Why convene a task force?
The call for nominations refers to a need to revise the APA guidelines on therapeutic responses and to “research and scholarship” relating to conversion therapy. What I think is amazing is this lenghty sentence:
Several external organizations have recommended that APA update its policy, because of their concerns about the continued visibility of reparative therapy practitioners and treatment facilities and about the role of advocacy for reparative theory in attempts to shape public opinion about the nature of sexual orientation and to support an anti-gay activist role in legislative and judicial arenas.
I wonder which extermal organizations did the recommending? I wonder what they want the APA to say?
I know of several individuals that have asked the APA to consider the need for guidelines when religion and sexuality conflict. However, I do not see this issue in the call for nominations. I hope there will not be a move to prohibit sexual identity therapy.

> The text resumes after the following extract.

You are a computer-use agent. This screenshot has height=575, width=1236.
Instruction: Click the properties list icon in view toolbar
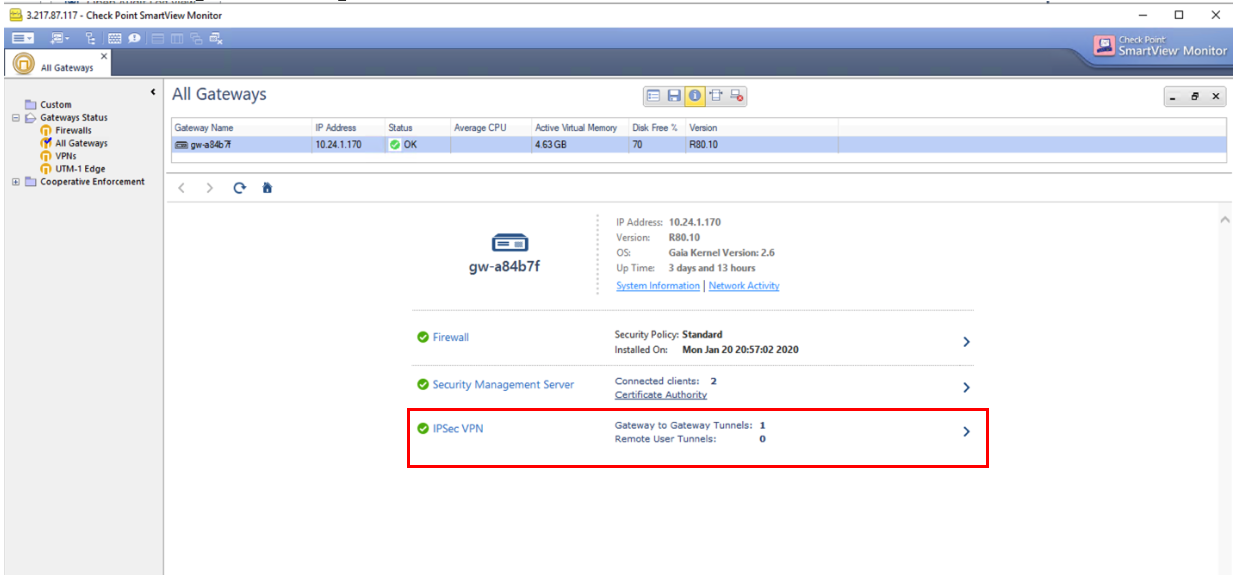pos(653,96)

UPDATE: 2/23/07 – Focus on the Family’s CitizenLink interviewed APA’s Clinton Anderson who identified PFLAG and the National Gay & Lesbian Task Force as two groups who recommended that the APA review their policies. This was a short report and so I understand my concerns over sexual identity therapy could not be fully articulated. As any regular reader of this blog will know, I am not an apologist for reparative therapy but I am concerned that advocacy groups can move the APA to form a task force to craft scientific policy for political use.